Now we'll inspect the "reached" wording. Let's call g++ differently! We let g++ read the files from standard input. Lo and behold, it can now "reach" the definition! There is no warning any longer. Effectively, this combines the source files into one translation unit.

$ rm perhaps-inline
$ cat other.cpp perhaps-inline.cpp | g++ -Wall -O1 -xc++ -o perhaps-inline -
$ ./perhaps-inline
$ echo $?
3

But we can observe a similar effect with Visual Studio: The link fails for Release mode (optimization on) but succeeds if we switch on whole program optimization: If the build system looks at all source files at once, the "translation unit" concept becomes fuzzy and the inline function from the other file becomes available for inlining.

Bottom line:

• Such a program is ill-formed if the source files are compiled separately (and thus form separate translation units).
• The compilers perform their duty and emit a diagnostic message in the form of a warning.
• In the absence of an inline definition, both compilers try to be robust and fall back to producing a regular function call, potentially resolving the missing function definition at link time.

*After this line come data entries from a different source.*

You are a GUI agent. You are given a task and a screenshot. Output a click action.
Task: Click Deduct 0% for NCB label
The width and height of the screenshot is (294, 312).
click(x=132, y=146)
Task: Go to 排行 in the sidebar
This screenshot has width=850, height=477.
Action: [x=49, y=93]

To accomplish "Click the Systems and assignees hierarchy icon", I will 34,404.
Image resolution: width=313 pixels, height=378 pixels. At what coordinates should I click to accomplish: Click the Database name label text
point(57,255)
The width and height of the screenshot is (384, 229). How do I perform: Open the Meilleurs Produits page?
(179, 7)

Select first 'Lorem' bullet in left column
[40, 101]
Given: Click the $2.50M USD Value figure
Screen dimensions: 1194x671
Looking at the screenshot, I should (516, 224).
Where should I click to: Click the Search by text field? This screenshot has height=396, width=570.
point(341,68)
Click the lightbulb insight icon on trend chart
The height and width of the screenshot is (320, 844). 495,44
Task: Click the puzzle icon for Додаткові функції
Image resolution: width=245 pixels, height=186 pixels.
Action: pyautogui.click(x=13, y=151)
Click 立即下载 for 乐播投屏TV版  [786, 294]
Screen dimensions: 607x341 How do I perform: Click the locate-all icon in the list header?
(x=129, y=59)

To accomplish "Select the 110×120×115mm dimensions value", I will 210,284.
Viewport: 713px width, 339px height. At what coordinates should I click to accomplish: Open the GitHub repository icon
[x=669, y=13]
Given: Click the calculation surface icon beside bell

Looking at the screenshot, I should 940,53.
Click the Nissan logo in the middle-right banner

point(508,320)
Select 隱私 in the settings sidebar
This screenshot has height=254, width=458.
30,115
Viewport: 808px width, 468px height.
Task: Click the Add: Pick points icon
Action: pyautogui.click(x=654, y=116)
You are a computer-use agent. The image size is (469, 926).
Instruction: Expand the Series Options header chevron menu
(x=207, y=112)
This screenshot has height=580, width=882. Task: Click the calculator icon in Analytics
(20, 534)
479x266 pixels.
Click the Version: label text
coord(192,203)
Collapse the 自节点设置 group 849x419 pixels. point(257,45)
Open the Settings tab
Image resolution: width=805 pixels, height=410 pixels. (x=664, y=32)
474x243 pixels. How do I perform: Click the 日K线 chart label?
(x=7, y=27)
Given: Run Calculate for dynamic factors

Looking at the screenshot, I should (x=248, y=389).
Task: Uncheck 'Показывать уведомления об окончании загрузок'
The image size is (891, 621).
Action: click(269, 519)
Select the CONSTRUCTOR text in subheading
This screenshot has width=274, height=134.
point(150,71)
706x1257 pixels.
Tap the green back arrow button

This succeeds if such a function is available (because it is defined non-inline somewhere).
• In debug mode, a compiler may still treat the function as non-inline, i.e. emit code and a symbol for the function. (This will allow the user to step into it during a debug session.) This will let the link stage succeed and mask the error (if one ignores the warning). Such a build will fail when optimization is turned on.
• A build system is free to interpret the standard's "reachable" requirement leniently as "maybe I can find it somewhere, give me a second", for example when whole program optimization is turned on.